Laurent Douzou : Jean Moulin est devenu le héros éponyme de la Résistance avec son entrée au Panthéon en décembre 1964 : énoncer son nom, c’est ipso facto évoquer la Résistance. Il a joué un rôle crucial dans l’unification de la Résistance française concrétisée par la fondation du Conseil national de la Résistance en mai 1943. L’action qu’il a menée jusqu’à son arrestation le 21 juin 1943 a d’abord eu pour centre la ville de Lyon ; c’est là qu’il est parvenu à unifier les mouvements de la Résistance non communiste de la zone non occupée. Lyon a été en quelque sorte son quartier général.
Peut-on dire que Lyon a également été une base de répression à l’encontre des résistants et de la persécution des Juifs ?
Laurent Douzou : La densité de résistants à Lyon et le grand nombre de réfugiés, notamment juifs, ont amené le régime de Vichy et les Allemands, à partir de l’occupation de la zone sud en novembre 1942, à y exercer une répression dont le caractère impitoyable est allé croissant jusqu’aux heures brûlantes de l’été 1944. La rafle de la rue Ste-Catherine, le 9 février 1943, au cours de laquelle 84 personnes furent arrêtées par la Gestapo de Lyon sous les ordres de Klaus Barbie, est un des épisodes les plus dramatiques de la traque dont les Juifs furent victimes. Des 84 Juifs arrêtés ce jour-là et déportés dans les camps d’extermination, seuls 4 sont revenus. Côté résistants, c’est l’arrestation à Caluire, le 21 juin de cette même année, de Jean Moulin et d’autres hauts responsables de l’Armée secrète qui symbolise cette répression.
Selon vous, dans quelle mesure le procès Barbie, qui s’est tenu à Lyon en 1987, a-t-il contribué à raviver la mémoire de cette période auprès des Lyonnais ?

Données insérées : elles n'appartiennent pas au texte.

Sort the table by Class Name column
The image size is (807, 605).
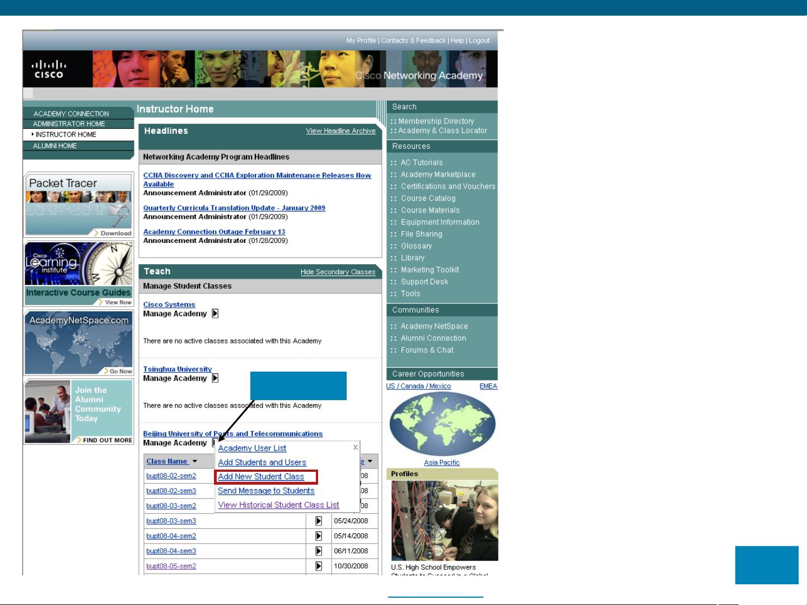click(167, 462)
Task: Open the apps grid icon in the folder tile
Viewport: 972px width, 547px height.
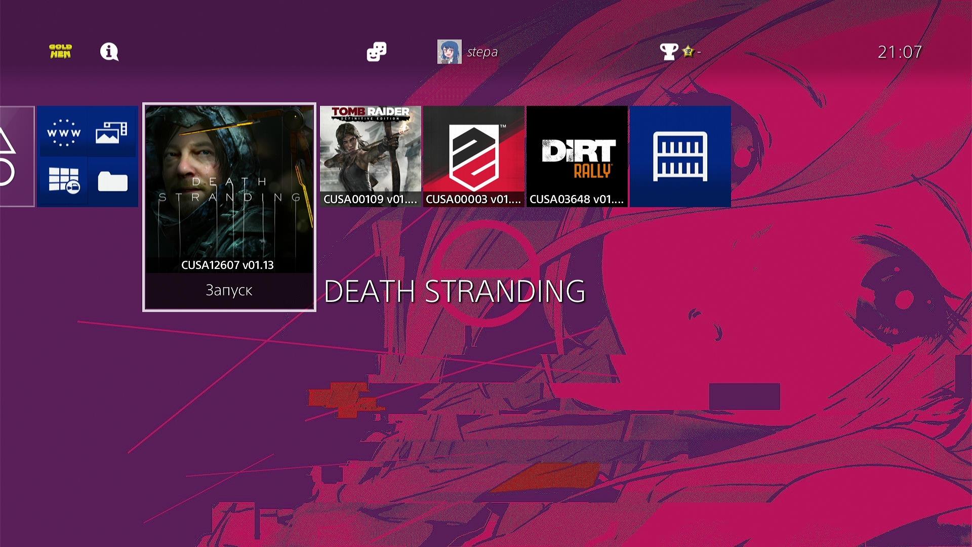Action: tap(63, 181)
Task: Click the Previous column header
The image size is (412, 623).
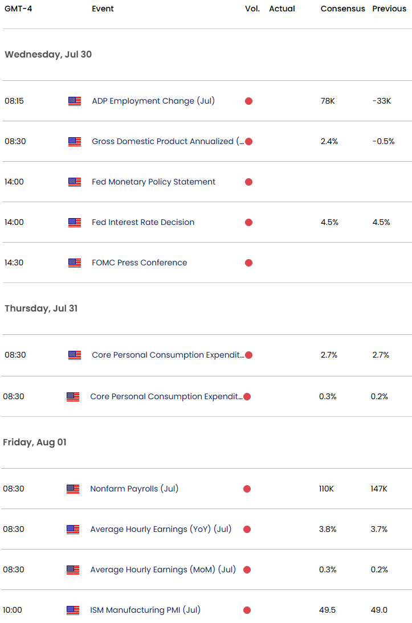Action: click(389, 9)
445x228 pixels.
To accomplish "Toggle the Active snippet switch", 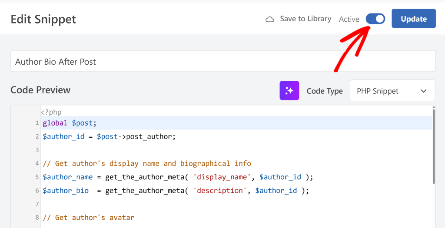I will 375,19.
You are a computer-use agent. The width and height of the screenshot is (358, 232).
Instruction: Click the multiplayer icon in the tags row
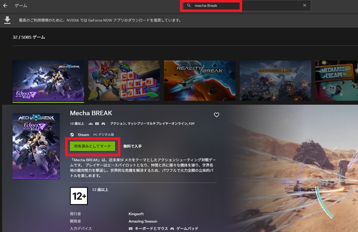[91, 123]
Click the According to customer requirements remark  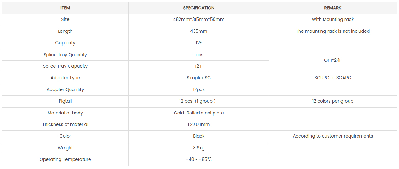(x=333, y=136)
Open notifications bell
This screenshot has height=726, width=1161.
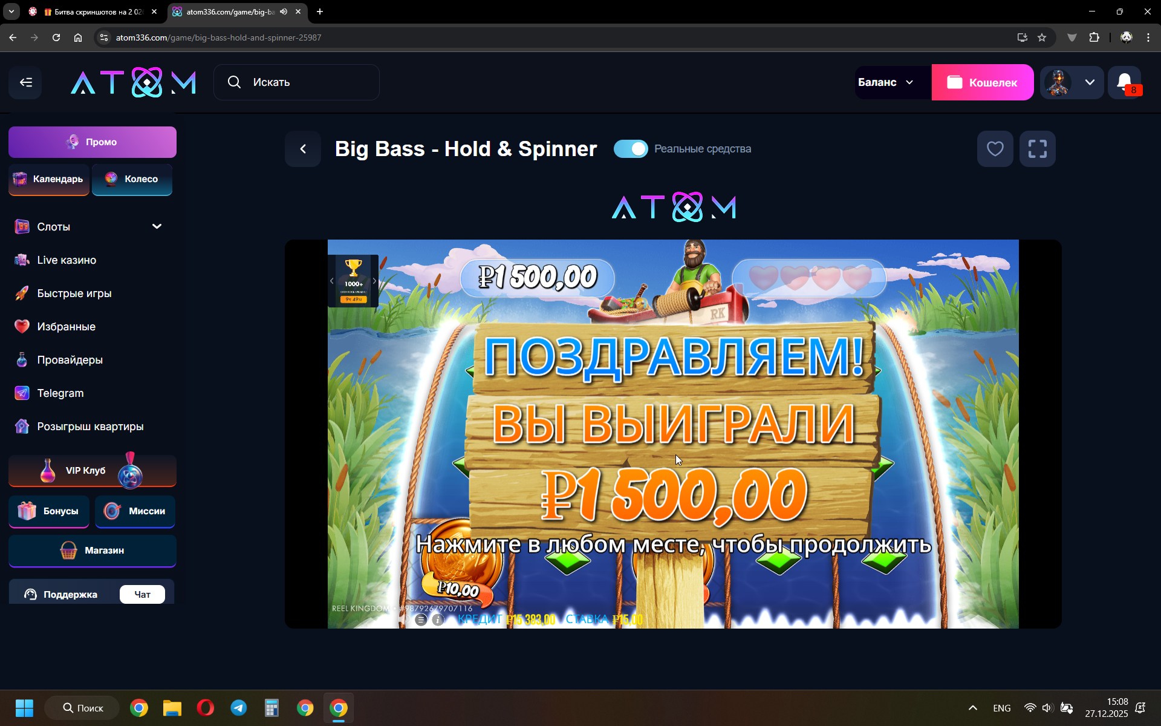(1125, 82)
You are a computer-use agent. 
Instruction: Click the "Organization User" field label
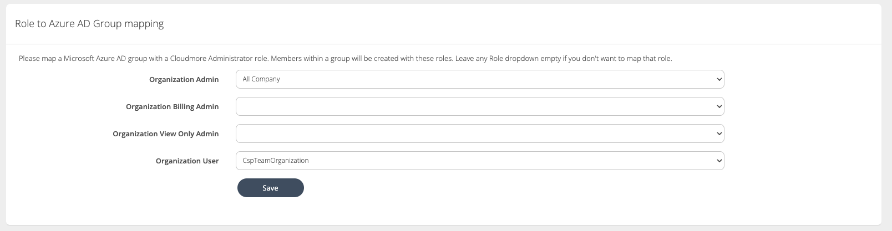[187, 161]
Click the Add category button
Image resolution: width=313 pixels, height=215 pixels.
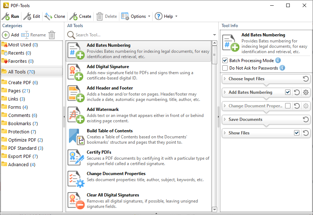click(x=11, y=35)
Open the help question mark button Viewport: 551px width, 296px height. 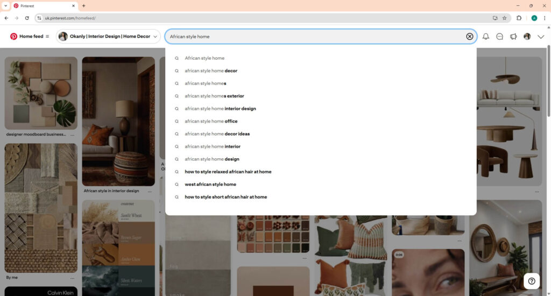tap(532, 280)
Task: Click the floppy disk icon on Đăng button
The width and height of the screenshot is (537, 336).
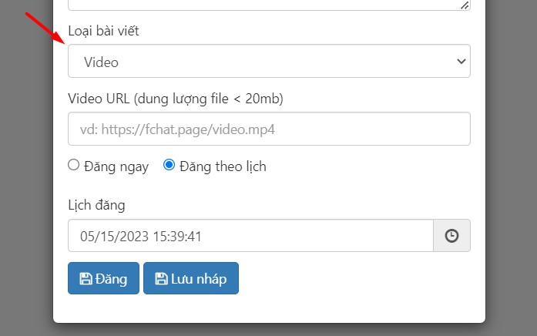Action: [86, 279]
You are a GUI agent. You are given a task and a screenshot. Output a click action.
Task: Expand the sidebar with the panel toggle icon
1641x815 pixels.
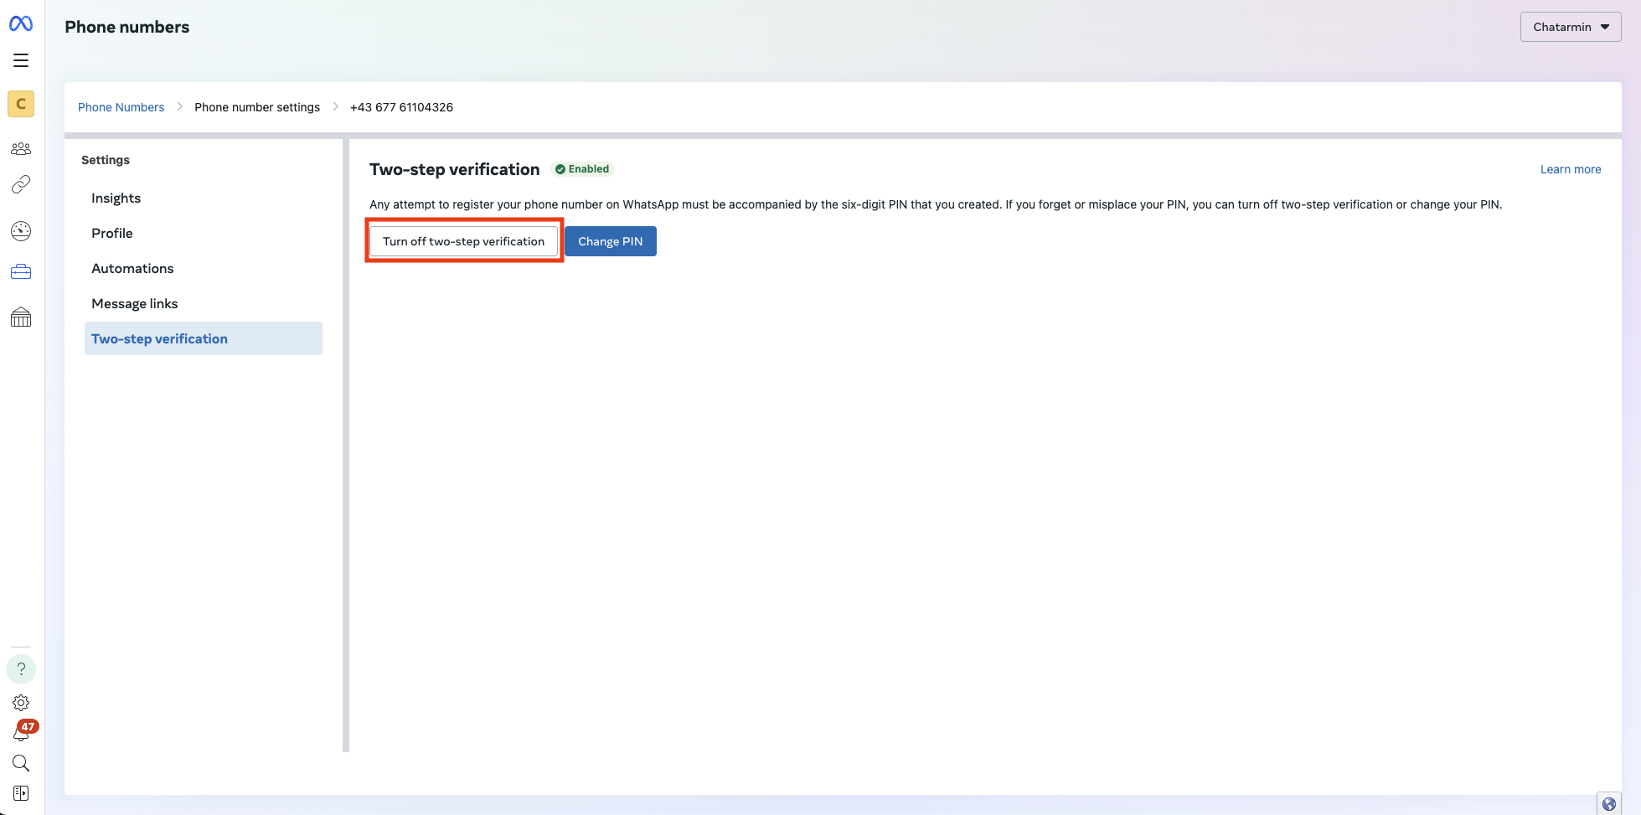click(x=21, y=793)
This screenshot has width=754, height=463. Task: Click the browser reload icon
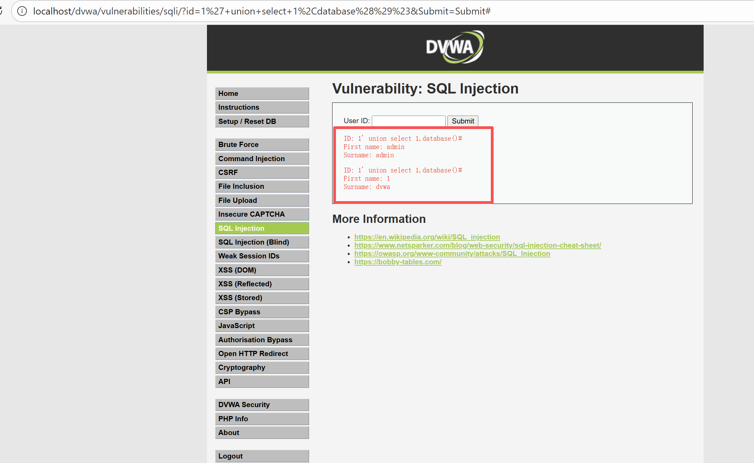1,11
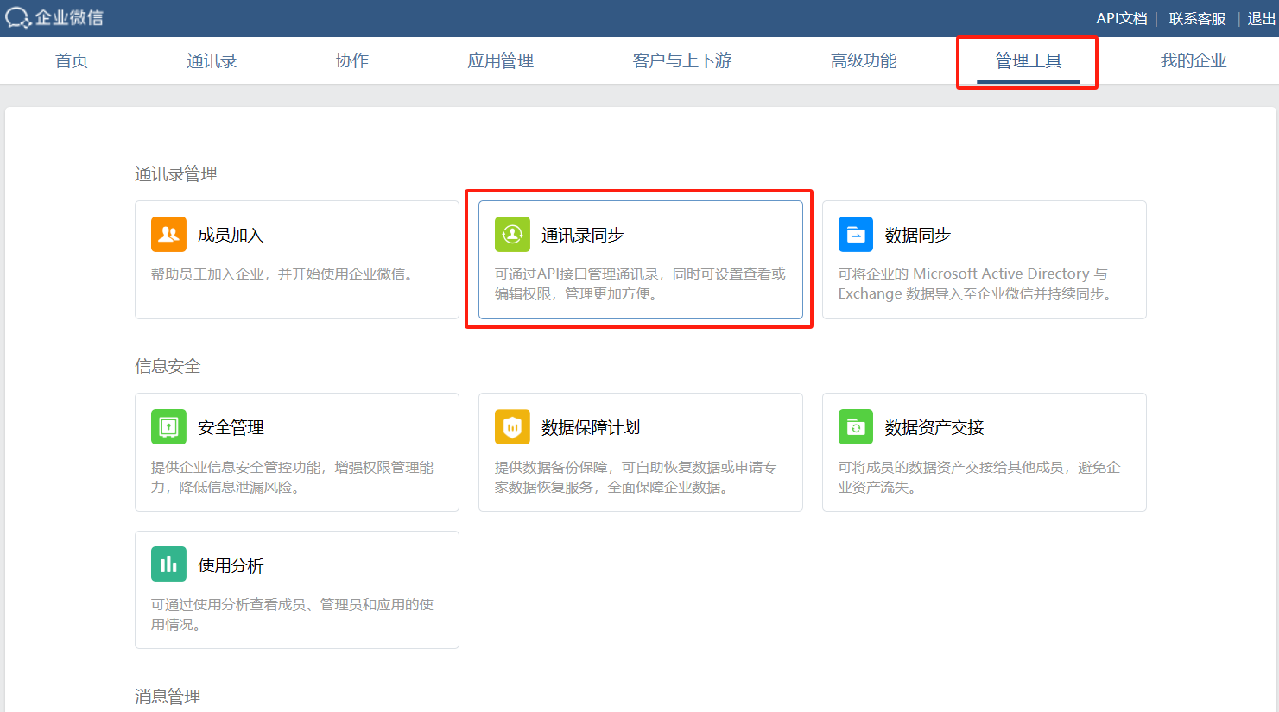1279x712 pixels.
Task: Click the 联系客服 link
Action: tap(1197, 19)
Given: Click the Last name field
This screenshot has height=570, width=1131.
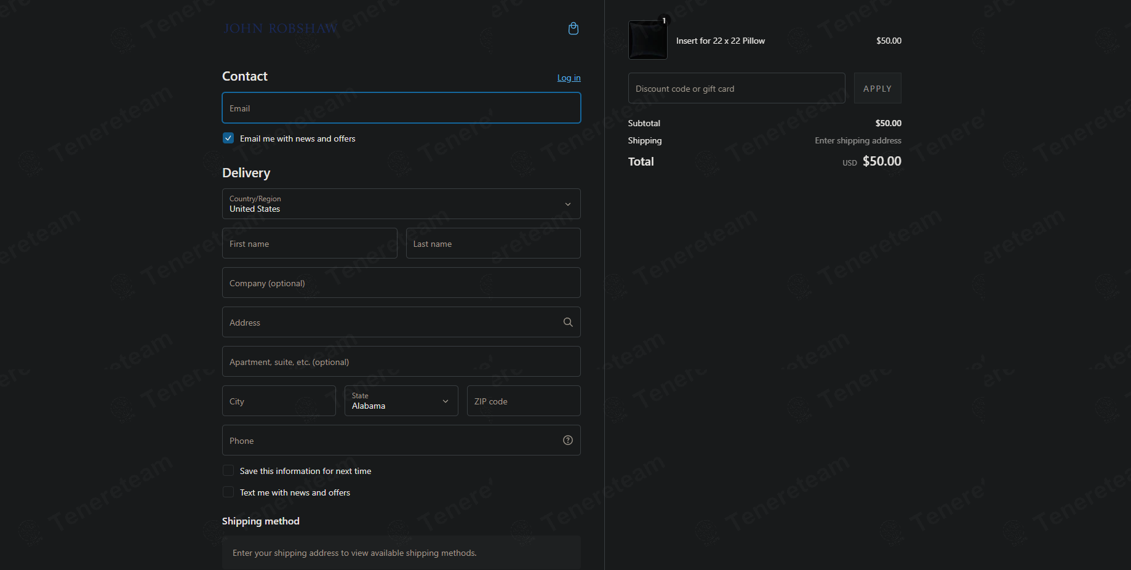Looking at the screenshot, I should point(494,243).
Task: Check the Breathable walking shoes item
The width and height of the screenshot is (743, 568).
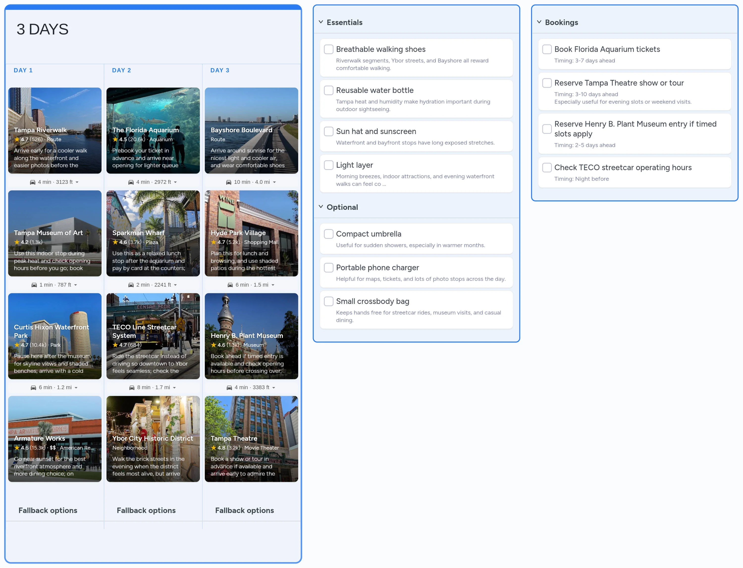Action: point(329,49)
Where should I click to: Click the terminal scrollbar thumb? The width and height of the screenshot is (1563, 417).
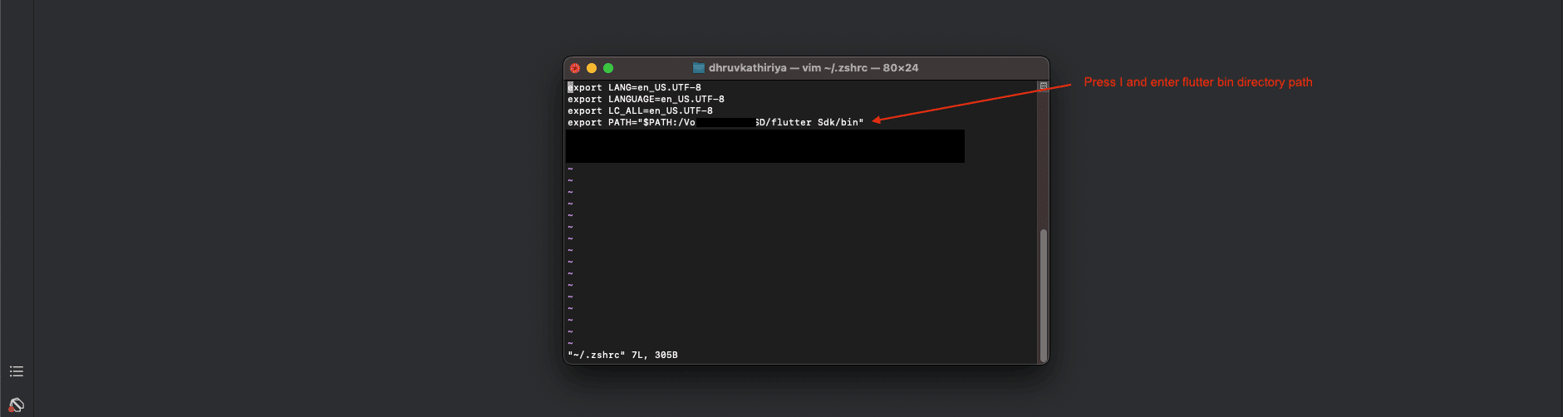click(1044, 291)
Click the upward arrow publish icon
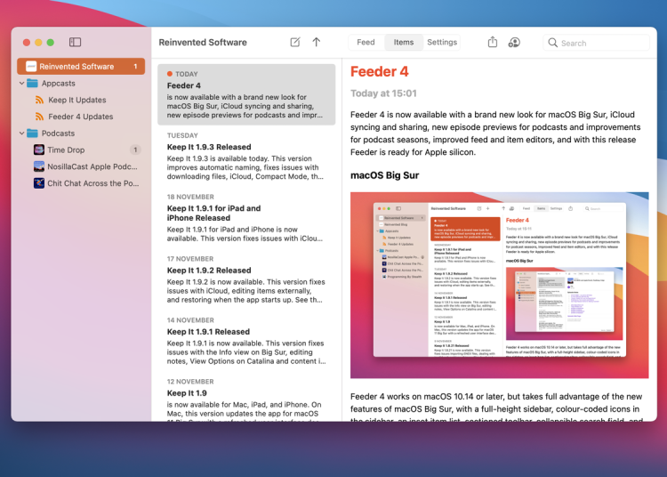667x477 pixels. point(316,42)
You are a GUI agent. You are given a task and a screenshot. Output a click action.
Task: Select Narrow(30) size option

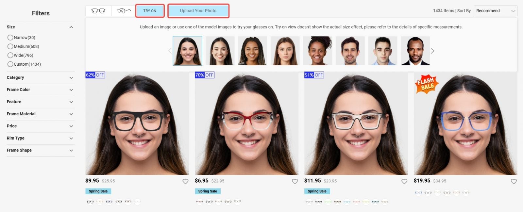pos(21,38)
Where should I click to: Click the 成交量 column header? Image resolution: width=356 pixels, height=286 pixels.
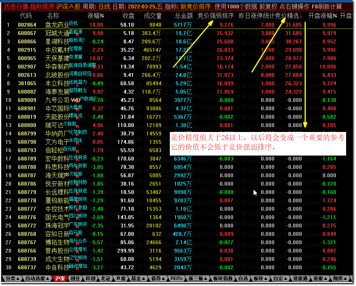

Laurent Douzou : Le procès de Klaus Barbie a bel et bien ravivé la mémoire de cette période sombre à Lyon, notamment grâce aux témoignages poignants livrés à cette occasion par les victimes : on croyait tout savoir déjà et soudain la parole vive des actrices et des acteurs faisaient toucher du doigt une réalité enfouie. La création du Centre d’Histoire de la Résistance et de la Déportation en 1992, à l’initiative du maire de Lyon de l’époque, Michel Noir, fut une des retombées de ce procès hors normes : le fait que le CHRD ait été installé dans les locaux de l’ancienne Ecole de Santé militaire qui avait été le siège de la Gestapo à Lyon et où avait œuvré Klaus Barbie ne devait évidemment rien au hasard.